The police shooting of Michael Eligon as caught by dash camera in Toronto police cruiser.
By TOM GODFREY
Smile. Your curbside encounter with Toronto police officers is about to be captured on video by new body-worn cameras.
A pilot project to begin testing cell-phone-sized cameras was quietly given the green light by Chief Bill Blair at a meeting of senior command officers at police headquarters last week.
The approval of the pilot is timely: the use of body-worn cameras is among 74 recommendations made Wednesday, February 12 by a coroner's inquest into the police shooting deaths of three mentally ill people. The jury declared all three shootings homicides raising more questions about the effectiveness of current police training in encounters with people in mental distress.
Toronto Deputy Chief Peter Sloly said the force will conduct a six month trial of the cameras, that will be issued first to unformed officers.
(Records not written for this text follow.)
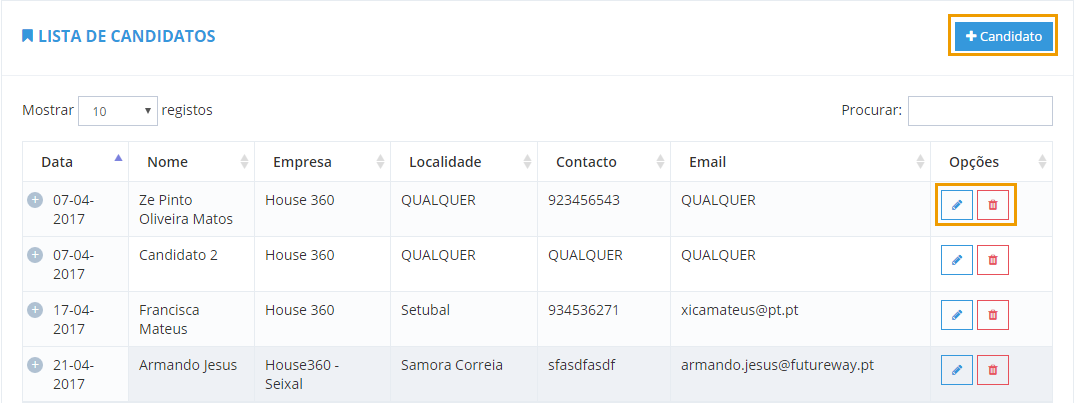Expand row details for Armando Jesus
Screen dimensions: 1075x403
click(34, 365)
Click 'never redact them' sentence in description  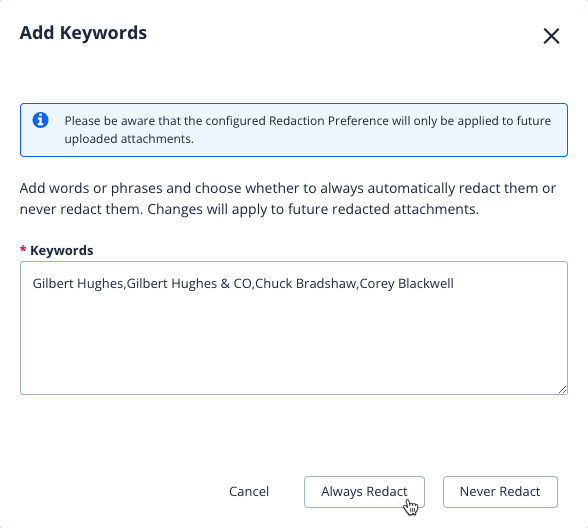81,209
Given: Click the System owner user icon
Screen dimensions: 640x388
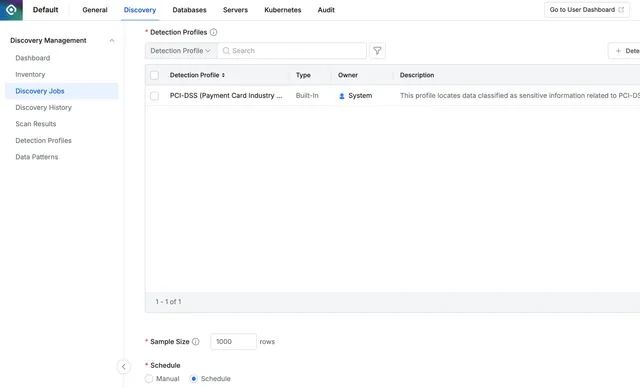Looking at the screenshot, I should [342, 96].
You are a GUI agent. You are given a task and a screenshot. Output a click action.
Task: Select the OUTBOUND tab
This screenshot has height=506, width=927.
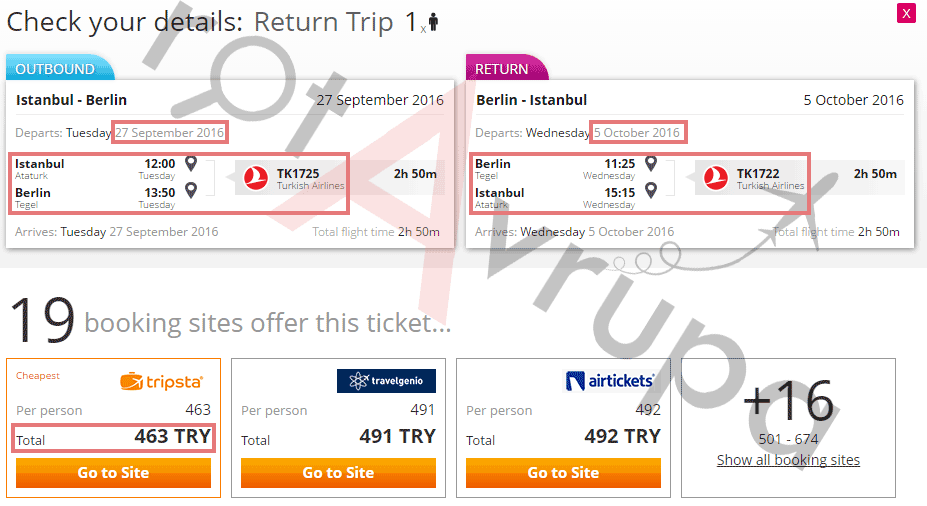56,69
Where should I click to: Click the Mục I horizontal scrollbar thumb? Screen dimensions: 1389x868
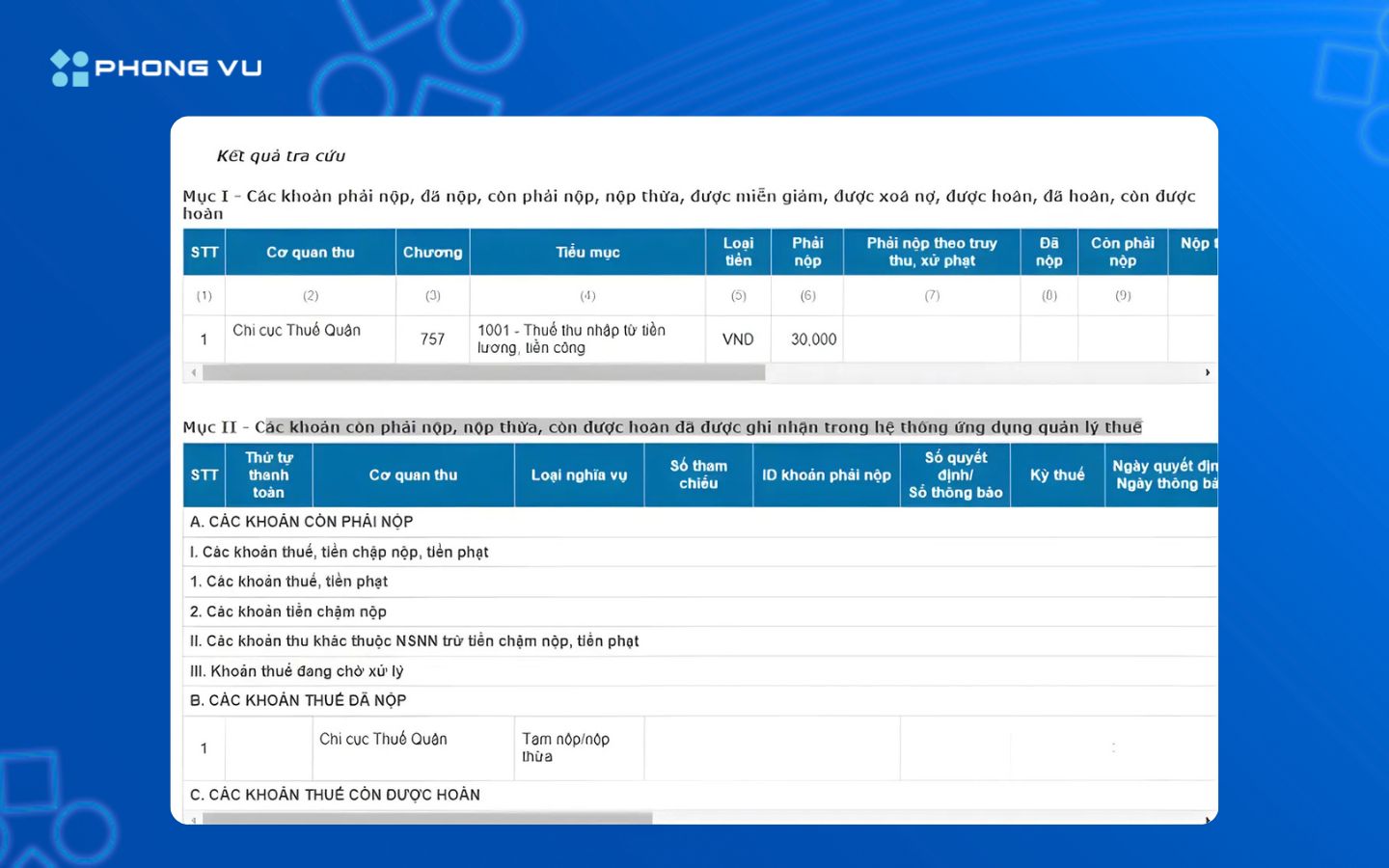[x=484, y=372]
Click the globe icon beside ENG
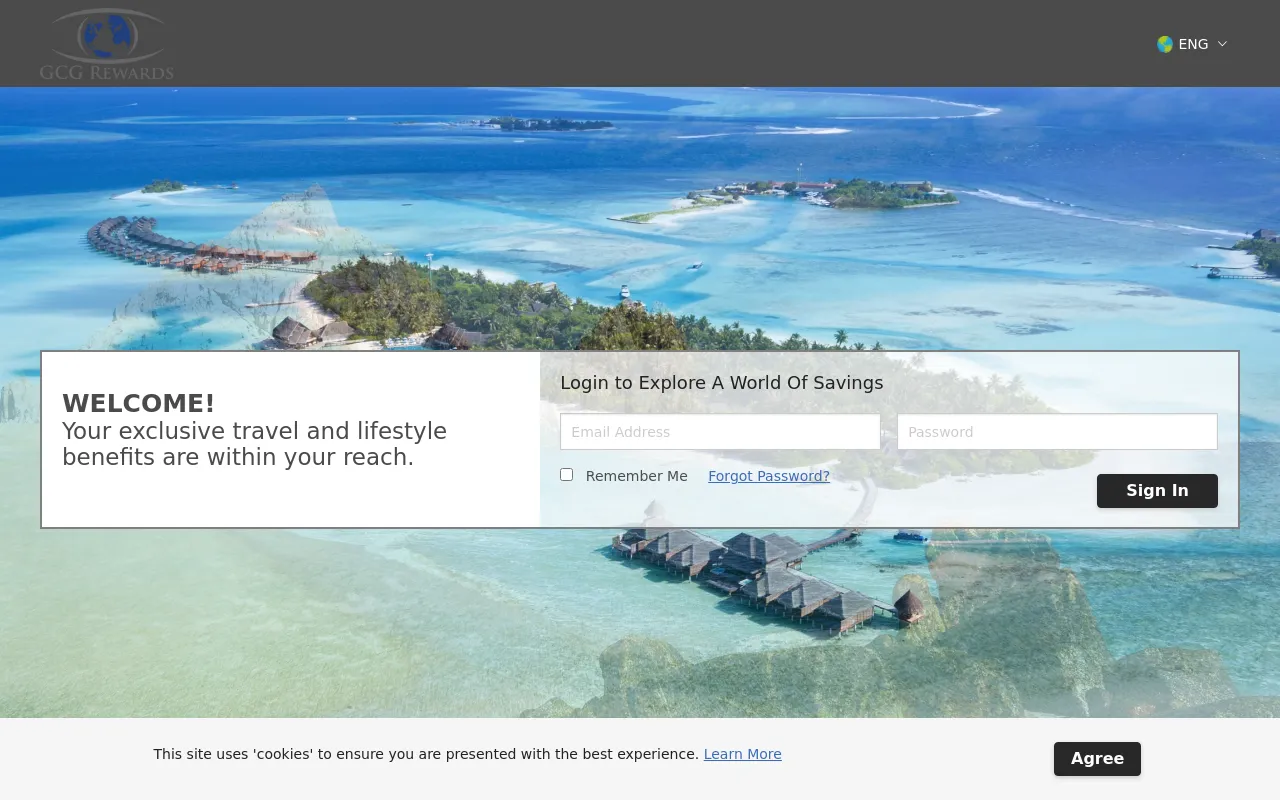The image size is (1280, 800). pyautogui.click(x=1165, y=44)
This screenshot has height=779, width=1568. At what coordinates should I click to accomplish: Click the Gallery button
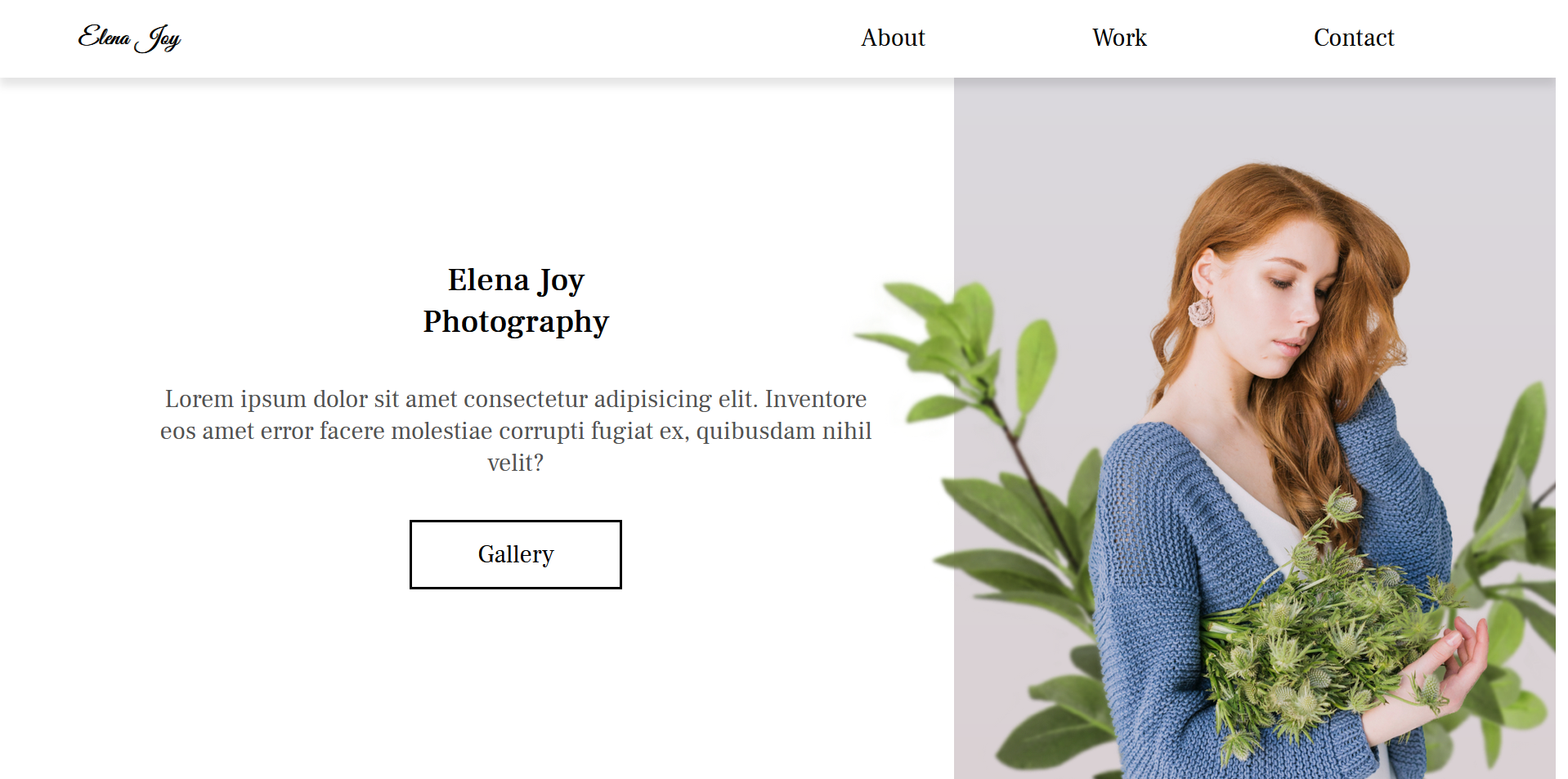click(x=516, y=554)
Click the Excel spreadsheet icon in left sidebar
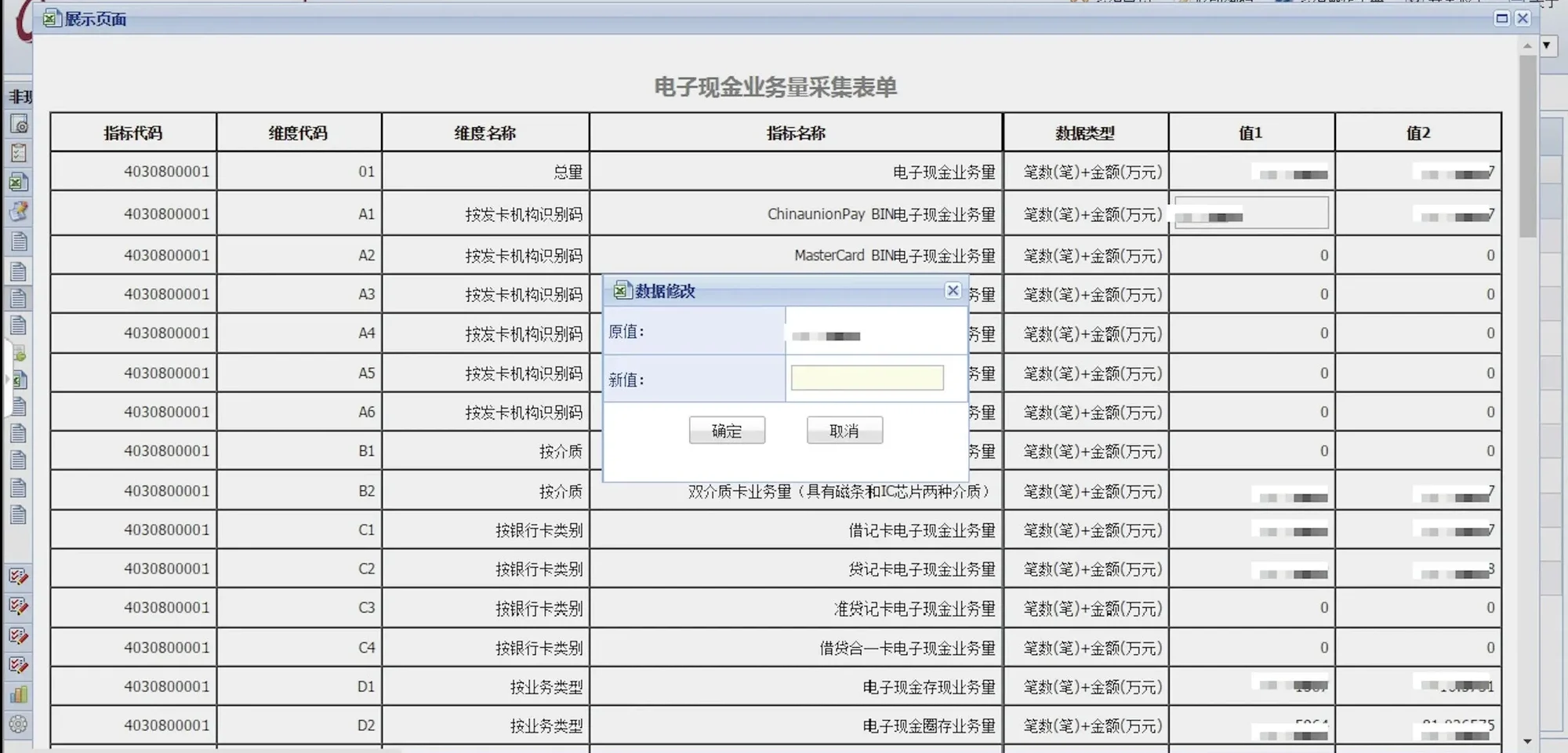The image size is (1568, 753). (19, 182)
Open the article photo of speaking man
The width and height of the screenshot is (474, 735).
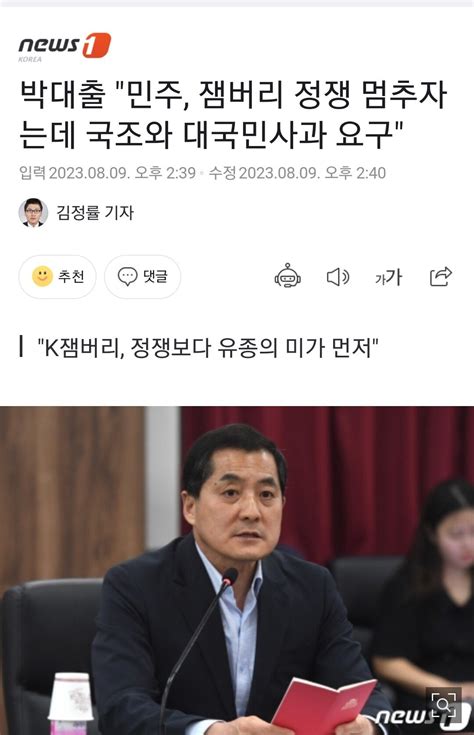tap(237, 570)
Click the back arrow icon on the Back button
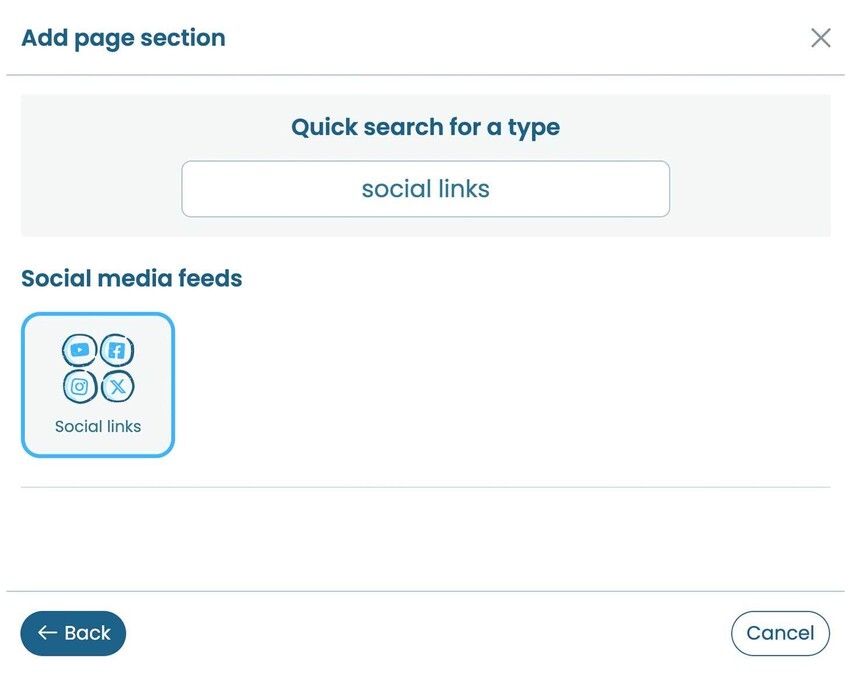 tap(48, 633)

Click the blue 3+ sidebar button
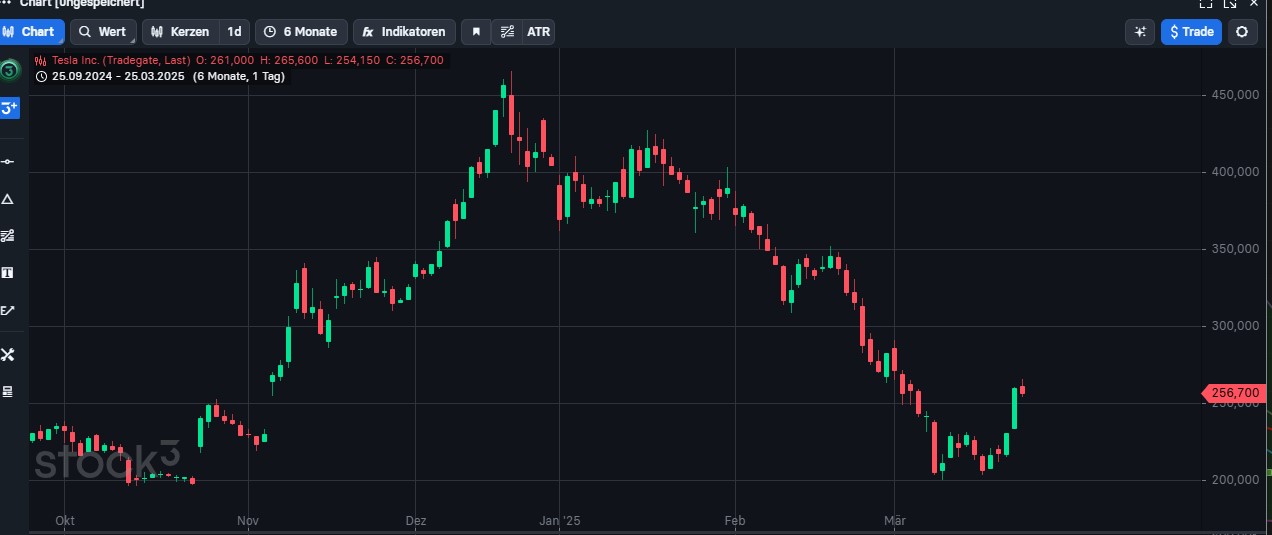click(x=9, y=108)
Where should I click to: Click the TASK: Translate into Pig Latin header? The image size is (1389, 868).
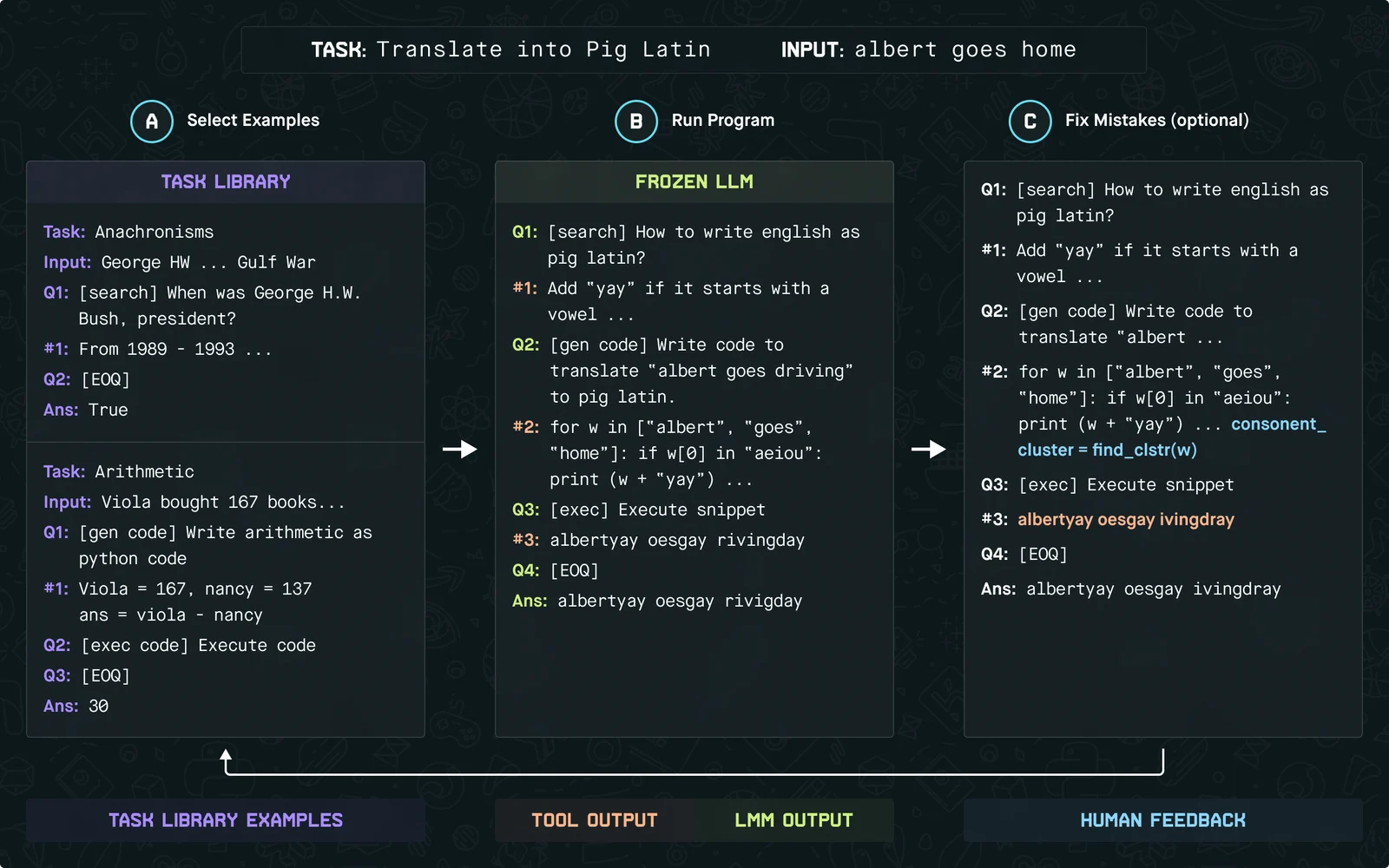click(510, 49)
"There are a lot of details that have to be worked out," he said in an interview. "We are only at the beginning stages."
Sloly said police have to examine the types of equipment available and costs of the cameras, of which some models can be purchased for less than $1,500 each. He says legislation may have to be changed to allow their use.
He notes that dash cameras are already in use in police cruisers and that officers also wear body microphones to record conversations in encounters with the public.
Sloly believes body cams will help deter what he calls frivolous complaints against police. But he also acknowledges that part of the rationale for the devices is to keep the behaviour of officers in check. Complaints of racial profiling being leveled against the force by members of Toronto's black community has led to a number of legal actions.
"The use of cameras will help modify the behaviour of officers and members of the community," said Sloly, who adds that the camera project is not just being launched to guard against potential legal actions, but also as part of a plan by police to become more proactive in the community.
Tests of the lapel-worn cameras in Edmonton, Ottawa, Victoria and Calgary showed that complaints against police fell as much as 80 per cent when used by front-line officers. Calgary's police service has approved the limited use of the lapel cameras that automatically begin videotaping when the emergency siren sounds or an officer exits their patrol car.
The inquest that wrapped up this week examined the deaths of Reyal Jardine-Douglas, Sylvia Klibingaitis and Michael Eligon, who were all gunned down after approaching police with knives or scissors. The recommendations from that inquest noted that a body-worn camera could have provided evidence to help investigators better determine what led to the deaths.
The use of the technology was also among 31 recommendations in a Police and Community Engagement Review (PACER) last year to probe allegations of police bias and racial profiling against members of the black community.
The high-profile police shooting of 18-year-old Sammy Yatim by an officer last July on a TTC streetcar has in particular sparked public outrage around the police handling of encounters with the mentally ill.
But Toronto Police Association boss Mike McCormack expressed concerns the cameras will be used by police supervisors "to spy" on frontline officers. He said officers already have a belt-full of gear to worry about.
"We would like to see a clear policy about their use put down in writing."
McCormack said the money being spent on the technology could be put to better use adding more "boots to the ground."
"What concerns me is who is going to paying for all this," he said. "We are talking about huge storage fees for video and the cost of all this equipment."
He argues that Toronto police have hundreds of contacts with members of the public every day and less than one per cent of those ever end in a complaint.
He said the recommendations into the inquest of Eligon et al are being studied.